- Developer: Zebtab
- Stable release: 1.8 / April 7, 2008
- Operating system: Vista, Windows XP and Windows 2000
- License: Freeware
- Website: www.zebtab.com

= Zebtab =

Zebtab is an aggregated desktop gadget which delivers and alerts users with sports, entertainment and news content direct to the desktop. The content is delivered in the form of images, text, video and podcasts giving a rich multimedia experience. Users can add or remove channels to reflect their interests by selecting from the list in the My Zebtab tab. Individual channels can be personalised further ensuring relevant content is delivered.

The most popular channels on Zebtab are Manchester United and Setanta Sports.

== Technology ==

Zebtab is a downloadable application for PC's, built on Microsoft .Net technology, utilising RSS technologies and the ClickOnce installer.

== Company ==

Zebtab is a registered trademark of Zebtab Ltd, based in London. The company is part of the Microsoft Accelerator Programme. Zebtab won the Red Herring 100 Award 08, which advocates the most promising private ventures in Europe. Zebtab was selected as one of the 20 most exciting UK tech companies to visit Silicon Valley in Apr 08 as part of the Web Mission. KillerStartups featured Zebtab in its list of promising startup companies.
•••
TRY IT: Can you return everything in the Zebtab article from "Zebtab is an" down to "content is delivered.", copied word for word?

GIVEN INFORMATION:
•••
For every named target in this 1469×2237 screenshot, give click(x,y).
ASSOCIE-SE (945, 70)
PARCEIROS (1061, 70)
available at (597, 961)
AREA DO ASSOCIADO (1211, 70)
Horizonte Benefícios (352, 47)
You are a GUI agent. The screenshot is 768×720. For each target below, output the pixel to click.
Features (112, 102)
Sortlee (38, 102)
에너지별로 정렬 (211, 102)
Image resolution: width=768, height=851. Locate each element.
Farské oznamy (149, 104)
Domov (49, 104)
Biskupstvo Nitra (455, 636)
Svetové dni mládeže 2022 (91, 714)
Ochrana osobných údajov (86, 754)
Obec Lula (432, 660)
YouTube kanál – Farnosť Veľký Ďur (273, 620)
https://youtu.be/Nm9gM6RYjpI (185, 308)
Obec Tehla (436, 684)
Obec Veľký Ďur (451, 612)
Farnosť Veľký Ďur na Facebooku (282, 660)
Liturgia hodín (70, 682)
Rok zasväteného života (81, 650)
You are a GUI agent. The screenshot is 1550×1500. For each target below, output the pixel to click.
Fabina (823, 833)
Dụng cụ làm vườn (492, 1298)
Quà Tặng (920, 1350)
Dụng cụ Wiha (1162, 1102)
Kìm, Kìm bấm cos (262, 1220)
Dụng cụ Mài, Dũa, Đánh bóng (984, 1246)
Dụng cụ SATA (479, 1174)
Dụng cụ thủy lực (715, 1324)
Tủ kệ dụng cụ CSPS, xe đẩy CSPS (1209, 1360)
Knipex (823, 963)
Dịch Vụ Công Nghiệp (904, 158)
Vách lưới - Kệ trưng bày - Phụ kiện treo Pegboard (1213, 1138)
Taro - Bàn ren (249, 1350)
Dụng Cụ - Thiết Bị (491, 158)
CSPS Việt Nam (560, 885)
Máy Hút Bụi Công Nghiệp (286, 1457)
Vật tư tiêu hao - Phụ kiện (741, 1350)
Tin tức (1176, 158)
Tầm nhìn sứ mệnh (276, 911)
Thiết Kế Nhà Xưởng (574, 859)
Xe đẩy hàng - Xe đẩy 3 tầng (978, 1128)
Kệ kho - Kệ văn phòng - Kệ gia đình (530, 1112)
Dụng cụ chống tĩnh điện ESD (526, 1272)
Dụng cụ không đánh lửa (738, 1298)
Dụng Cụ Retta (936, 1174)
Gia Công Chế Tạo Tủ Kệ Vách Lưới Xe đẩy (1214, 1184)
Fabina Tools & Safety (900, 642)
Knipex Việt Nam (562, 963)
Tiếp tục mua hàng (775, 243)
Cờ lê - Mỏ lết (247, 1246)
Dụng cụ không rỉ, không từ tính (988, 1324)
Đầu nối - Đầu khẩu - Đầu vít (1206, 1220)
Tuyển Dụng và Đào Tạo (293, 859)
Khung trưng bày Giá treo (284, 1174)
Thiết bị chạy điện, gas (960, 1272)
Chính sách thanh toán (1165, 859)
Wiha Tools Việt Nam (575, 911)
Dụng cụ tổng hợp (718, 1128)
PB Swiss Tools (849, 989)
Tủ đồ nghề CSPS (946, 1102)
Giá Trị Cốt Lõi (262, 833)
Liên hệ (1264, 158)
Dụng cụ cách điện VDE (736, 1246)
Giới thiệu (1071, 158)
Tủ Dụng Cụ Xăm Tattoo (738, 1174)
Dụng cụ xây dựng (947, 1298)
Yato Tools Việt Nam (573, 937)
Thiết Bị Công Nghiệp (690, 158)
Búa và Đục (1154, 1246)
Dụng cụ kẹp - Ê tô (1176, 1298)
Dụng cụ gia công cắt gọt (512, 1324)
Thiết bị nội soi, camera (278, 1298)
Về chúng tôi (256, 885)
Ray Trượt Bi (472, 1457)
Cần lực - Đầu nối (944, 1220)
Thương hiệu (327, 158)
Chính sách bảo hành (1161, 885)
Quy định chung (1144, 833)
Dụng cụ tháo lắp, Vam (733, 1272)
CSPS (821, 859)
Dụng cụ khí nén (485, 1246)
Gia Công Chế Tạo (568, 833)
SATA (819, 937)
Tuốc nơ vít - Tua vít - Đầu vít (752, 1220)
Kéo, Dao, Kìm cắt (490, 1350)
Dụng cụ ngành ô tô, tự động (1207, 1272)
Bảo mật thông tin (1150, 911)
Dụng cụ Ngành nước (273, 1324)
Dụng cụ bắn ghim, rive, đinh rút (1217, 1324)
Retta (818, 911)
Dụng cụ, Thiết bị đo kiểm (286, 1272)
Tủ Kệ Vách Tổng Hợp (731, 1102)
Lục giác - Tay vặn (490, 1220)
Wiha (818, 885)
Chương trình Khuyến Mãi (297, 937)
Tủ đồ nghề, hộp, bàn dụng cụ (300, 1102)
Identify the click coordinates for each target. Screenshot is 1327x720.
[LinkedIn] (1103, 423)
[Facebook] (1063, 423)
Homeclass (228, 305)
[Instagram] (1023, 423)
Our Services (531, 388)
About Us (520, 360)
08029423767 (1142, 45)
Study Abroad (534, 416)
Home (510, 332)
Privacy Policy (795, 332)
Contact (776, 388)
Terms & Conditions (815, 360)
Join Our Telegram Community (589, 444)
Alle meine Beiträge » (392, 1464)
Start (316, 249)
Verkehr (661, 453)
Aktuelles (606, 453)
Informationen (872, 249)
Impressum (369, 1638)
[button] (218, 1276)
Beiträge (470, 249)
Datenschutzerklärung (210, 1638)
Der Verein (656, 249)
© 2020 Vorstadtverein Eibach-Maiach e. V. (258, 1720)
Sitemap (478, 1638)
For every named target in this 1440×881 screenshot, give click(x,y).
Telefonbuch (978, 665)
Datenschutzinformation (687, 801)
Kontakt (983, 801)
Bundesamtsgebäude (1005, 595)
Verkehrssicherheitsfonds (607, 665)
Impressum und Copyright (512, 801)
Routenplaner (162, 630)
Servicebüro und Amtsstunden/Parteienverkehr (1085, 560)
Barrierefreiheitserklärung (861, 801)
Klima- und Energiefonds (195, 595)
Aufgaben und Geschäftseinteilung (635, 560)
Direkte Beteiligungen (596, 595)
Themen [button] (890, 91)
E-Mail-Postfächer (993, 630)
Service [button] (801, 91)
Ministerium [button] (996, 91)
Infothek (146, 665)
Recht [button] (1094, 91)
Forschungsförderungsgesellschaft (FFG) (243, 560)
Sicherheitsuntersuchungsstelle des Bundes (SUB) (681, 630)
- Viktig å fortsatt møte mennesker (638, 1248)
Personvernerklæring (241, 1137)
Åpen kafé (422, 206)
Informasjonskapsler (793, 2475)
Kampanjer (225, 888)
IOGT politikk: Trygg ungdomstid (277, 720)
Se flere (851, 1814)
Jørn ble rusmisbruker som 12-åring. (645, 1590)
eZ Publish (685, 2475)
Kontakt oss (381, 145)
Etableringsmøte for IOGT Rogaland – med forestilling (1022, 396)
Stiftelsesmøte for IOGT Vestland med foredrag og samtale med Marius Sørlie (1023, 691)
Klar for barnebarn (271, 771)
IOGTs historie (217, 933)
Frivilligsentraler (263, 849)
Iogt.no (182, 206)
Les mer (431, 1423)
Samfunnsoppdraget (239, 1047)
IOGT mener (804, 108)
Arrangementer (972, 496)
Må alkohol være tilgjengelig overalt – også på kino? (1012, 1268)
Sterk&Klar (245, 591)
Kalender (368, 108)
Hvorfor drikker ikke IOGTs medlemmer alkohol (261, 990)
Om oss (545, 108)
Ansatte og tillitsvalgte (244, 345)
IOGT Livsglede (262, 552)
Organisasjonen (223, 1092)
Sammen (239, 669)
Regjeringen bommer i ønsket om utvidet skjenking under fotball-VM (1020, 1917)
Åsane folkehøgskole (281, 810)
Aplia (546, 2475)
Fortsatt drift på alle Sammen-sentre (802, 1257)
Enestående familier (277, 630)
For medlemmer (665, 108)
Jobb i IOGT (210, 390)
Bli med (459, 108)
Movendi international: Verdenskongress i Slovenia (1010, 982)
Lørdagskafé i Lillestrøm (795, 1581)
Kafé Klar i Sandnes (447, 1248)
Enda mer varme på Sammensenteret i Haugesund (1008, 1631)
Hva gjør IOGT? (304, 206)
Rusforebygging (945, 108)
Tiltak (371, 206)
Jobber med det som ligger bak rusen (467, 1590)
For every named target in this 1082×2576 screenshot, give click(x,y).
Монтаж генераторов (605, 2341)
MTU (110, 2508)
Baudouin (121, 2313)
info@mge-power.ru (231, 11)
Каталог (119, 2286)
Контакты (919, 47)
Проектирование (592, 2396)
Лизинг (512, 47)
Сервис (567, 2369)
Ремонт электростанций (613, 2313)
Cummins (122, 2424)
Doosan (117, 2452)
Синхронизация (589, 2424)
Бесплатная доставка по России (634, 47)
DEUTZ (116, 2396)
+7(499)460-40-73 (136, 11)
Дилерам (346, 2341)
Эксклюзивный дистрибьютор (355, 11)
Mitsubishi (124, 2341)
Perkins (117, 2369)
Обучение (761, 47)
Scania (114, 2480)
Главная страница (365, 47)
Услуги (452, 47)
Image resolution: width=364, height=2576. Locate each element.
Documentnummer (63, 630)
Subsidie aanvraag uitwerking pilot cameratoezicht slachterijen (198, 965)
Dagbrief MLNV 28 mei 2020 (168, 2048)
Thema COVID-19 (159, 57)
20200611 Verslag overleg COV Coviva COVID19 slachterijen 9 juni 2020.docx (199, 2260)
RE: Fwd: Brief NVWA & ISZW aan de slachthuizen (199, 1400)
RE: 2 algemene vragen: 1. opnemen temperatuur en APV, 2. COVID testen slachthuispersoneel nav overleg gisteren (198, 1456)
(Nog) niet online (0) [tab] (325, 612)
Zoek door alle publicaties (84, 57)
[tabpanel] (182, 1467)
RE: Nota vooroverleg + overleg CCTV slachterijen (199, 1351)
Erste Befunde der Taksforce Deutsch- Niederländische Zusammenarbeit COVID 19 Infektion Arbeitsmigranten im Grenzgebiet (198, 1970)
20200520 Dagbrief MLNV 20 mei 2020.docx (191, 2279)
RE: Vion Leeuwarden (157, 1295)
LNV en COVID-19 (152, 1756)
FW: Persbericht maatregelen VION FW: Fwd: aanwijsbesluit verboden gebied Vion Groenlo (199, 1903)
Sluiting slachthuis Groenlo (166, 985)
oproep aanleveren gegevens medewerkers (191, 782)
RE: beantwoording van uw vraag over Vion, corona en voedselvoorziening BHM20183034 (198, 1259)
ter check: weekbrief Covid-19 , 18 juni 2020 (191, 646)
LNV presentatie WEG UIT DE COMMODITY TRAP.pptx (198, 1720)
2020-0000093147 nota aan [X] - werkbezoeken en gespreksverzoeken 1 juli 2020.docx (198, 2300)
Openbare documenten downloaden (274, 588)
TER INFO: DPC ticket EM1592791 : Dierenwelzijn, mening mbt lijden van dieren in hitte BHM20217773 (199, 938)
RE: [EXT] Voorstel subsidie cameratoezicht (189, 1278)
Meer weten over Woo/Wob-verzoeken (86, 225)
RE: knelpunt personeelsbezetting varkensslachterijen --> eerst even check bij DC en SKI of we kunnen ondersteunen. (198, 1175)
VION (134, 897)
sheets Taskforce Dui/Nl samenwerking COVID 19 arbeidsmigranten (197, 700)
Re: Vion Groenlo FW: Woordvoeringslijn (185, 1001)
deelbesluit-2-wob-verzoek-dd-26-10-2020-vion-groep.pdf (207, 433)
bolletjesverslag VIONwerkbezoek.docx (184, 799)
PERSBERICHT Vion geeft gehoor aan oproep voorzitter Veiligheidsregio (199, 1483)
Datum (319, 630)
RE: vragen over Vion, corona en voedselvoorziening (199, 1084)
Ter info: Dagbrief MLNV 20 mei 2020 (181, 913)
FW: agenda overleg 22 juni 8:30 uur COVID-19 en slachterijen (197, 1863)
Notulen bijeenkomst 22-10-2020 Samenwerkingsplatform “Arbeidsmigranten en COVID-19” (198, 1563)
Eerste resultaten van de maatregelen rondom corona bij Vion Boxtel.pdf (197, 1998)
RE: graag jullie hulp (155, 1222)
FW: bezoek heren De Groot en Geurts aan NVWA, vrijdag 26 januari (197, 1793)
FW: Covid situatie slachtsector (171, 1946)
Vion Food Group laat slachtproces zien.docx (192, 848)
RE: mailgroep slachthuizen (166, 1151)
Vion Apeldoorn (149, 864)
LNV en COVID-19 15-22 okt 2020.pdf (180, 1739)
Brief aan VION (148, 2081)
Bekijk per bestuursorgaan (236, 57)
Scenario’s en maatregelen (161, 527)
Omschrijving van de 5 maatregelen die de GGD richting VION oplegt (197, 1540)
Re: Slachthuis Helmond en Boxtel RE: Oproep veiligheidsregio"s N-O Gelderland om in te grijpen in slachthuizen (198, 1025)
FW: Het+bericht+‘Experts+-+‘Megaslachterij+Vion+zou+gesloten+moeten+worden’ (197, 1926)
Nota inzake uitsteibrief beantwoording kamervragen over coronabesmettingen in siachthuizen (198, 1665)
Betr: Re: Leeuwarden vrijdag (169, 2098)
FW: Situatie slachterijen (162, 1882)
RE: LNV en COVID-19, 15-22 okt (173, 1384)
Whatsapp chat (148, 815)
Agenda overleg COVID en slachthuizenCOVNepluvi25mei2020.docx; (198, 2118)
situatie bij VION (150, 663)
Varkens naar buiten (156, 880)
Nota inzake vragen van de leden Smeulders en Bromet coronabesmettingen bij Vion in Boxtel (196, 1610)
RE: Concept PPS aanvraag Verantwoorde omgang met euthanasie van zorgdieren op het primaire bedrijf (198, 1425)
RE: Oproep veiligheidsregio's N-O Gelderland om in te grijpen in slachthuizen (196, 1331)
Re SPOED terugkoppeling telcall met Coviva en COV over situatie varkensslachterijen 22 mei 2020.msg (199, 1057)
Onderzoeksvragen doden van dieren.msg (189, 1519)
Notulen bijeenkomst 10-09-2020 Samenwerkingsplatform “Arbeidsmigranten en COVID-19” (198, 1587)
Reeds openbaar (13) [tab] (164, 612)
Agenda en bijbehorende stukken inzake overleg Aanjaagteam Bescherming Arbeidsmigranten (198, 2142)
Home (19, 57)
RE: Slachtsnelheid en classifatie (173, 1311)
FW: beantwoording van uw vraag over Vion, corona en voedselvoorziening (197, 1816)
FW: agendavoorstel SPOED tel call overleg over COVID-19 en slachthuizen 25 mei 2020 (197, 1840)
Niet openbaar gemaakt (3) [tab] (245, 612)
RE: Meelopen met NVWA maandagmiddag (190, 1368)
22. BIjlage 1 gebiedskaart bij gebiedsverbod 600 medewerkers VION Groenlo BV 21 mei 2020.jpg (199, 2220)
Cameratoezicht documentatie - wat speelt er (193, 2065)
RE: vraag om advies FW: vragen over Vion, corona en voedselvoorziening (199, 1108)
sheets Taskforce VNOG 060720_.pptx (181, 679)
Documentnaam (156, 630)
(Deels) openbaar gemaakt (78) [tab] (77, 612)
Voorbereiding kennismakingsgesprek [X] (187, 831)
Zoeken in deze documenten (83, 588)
•••
FINISHED TASK:
Zebtab is an aggregated desktop gadget which delivers and alerts users with sports, entertainment and news content direct to the desktop. The content is delivered in the form of images, text, video and podcasts giving a rich multimedia experience. Users can add or remove channels to reflect their interests by selecting from the list in the My Zebtab tab. Individual channels can be personalised further ensuring relevant content is delivered.